(by request, my homily from Sunday)
I’d like to talk with you today about praying with open hands.
I’ve seen a lot of baseball games. And I’ve seen a lot of unusual things happen at baseball games. But whether it’s the Springfield Sliders or the St. Louis Cardinals, there’s one thing that I’ve never seen at a ball game. A catcher with closed hands.
Every catcher has their own style. But no matter how they do it, it starts with open hands. So they can grab whatever comes their way. Even if the pitcher throws something they weren’t expecting.
I bring this up, because when it comes to our prayer life, to our faith, a lot of us are praying with closed hands.
We ask God for help. But only if get it the way we think it should. We want it on our terms.
The truth is, we’re not ready to grab whatever God sends our way. We’re praying with closed hands.
We ask God for help. But we can’t see how it could ever happen. We say the words, but we don’t mean them.
The truth is, we don’t really think God will do anything. We’re praying with closed hands.
Which misses the point of today’s Gospel.
The God who rejoices when one sinner repents? This is the God of reckless, unbounded love. The God who leaves the 99 and goes after the one? This is the God of more than enough – whose provision is tamped down, fully-packed, and flowing over.
And you’re thinking, that sounds nice. But you don’t know what I’m dealing with. You don’t know about the addiction I’m struggling with, the financial problems I’ve having, the health issues I’m dealing with, the trouble my marriage is in. I’m too far gone. I’ll be lucky just to survive.
Actually, I know more than you think. And it breaks my heart to see what you’re going through. You are exactly who I pray for every week at Adoration. You are exactly who I will be praying for this week at Fatima.
You may not see a way. But God has not forgotten you.
Whatever you’re going through, God is pouring out everything you need for this moment. Right now. But you’ve got to stop praying with closed hands.
It starts now, with this simple prayer, “God, I don’t see a way. But I know you have a way.”
It may not feel like it right now, but I have seen it too many times in my own life to deny it. And I want to share one of those times with you, something I’ve never told anyone.
You know Liberty Tax Service? The little place that does tax returns, a couple blocks west of here. Remember where it used to be when it first opened over 15 years ago, in that strip mall, where Jackson Hewitt is now?

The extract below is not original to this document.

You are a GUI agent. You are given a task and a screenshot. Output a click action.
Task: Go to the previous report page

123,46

That was me. I was the original franchisee here in town. Remember how it was only there for two years, and then it closed?
The company had a very ambitious plan for me, opening a new store every year, for a total of 5 stores. The plan was a little too ambitious. I hadn’t got the first one to turn a profit before they said, “okay, time to open number two.” So I did.

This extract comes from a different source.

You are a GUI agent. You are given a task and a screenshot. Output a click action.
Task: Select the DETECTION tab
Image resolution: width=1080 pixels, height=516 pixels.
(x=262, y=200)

With the awful clarity of hindsight, I can tell you that I was in over my head. I needed help. I needed to find an investor so that I could keep up with the rollout schedule until things started to turn a profit.
So I prayed for an investor, I asked God for an investor, and I believed for an investor. I talked it up with everyone I knew. And kept borrowing to keep the doors open until I could get the help that I needed.
I kept praying that God would send me an investor. So I could make it work. I believed for an investor. But help never came.
And after two years and no profits, they pulled my franchise. Now I wasn’t an absentee owner, so when they closed me down, along with all of my employees, I lost my job too.
There I was, with a six-figure debt and nothing but a little part-time teaching work to pay it. I couldn’t even pay my family’s bills, much less all of that debt. It looked like bankruptcy was the only way.
But I kept praying. And I kept believing. Even though it was all gone.
Even though I didn’t know what I was believing for.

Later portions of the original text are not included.